第1話

「昨日のあのシーンやばかったよね」「もう、キュンキュンが止まらなかったよね」「あんなこと言われてみたいよね」


などと、教室の扉を開けると女子が昨日のドラマで騒いでいた。


一方男子は、


「あんなやつのどこが」「あんなセリフのどこがいいんだか」「くさすぎる」


と、ぼやいていた。


きっとこんな事を言っている男子は、実は好きな子に言ってみたいんだろうなと思うと少しは可愛く見える。


しかし、憧ればかりの女子はイケメン以外に言われてしまうと、きっと「キモい」などと言いそうだなと考えると、女子はやはり怖いなとも思う。

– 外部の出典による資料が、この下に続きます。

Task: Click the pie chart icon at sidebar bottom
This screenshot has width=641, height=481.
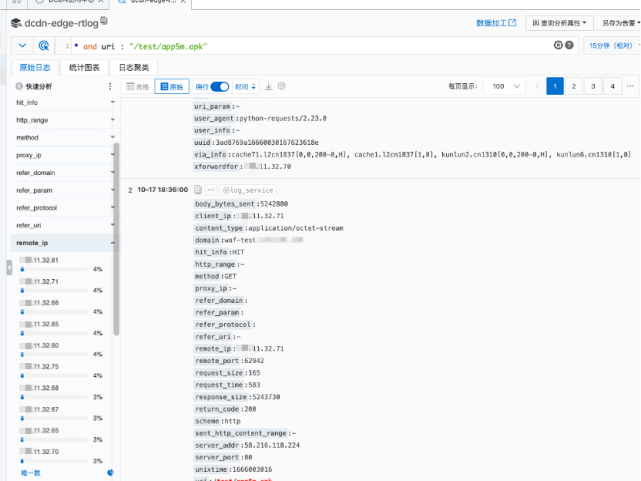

そんな色んな人の心理を予想するのが私の朝登校してすることだ。


(こんなことをしてばかりだから友達がいないと思われがちだか、ちゃんといる。)


「あーちゃんー」


ドンッ


突撃してきたのは友達1号の市原陽菜。


通称'ひーちゃん'。


ちなみに私は久城緋梨だから'あーちゃん'なのだ。


「ひーちゃん朝から激しいよ。」


「だって聞いてよ、昨日のドラマがさ…」


ひーちゃんは私とは正反対のタイプ。


少女漫画など、可愛い恋に憧れる女の子だ。


たまに羨ましくもなるが、陽菜の話を聞くだけで私は十分だ。


「でね、ヒロインの想い人がやっと言うの!」


『月が綺麗ですね』


「でしょ?」


「あーちゃん恋愛興味ないともいいつつ観てるんだ?」


「まぁ、一応ね。」


キーンコーンカーンコーン


「あ、予鈴だ。続きは昼休みに話そう〜」


陽菜は私が恋愛の話に対してどんな反応をしても、自分が楽しいからいいの、と言ってくれる。


私も楽しめたら…とも思うけど結局は、まあいいや、で終わるのだ。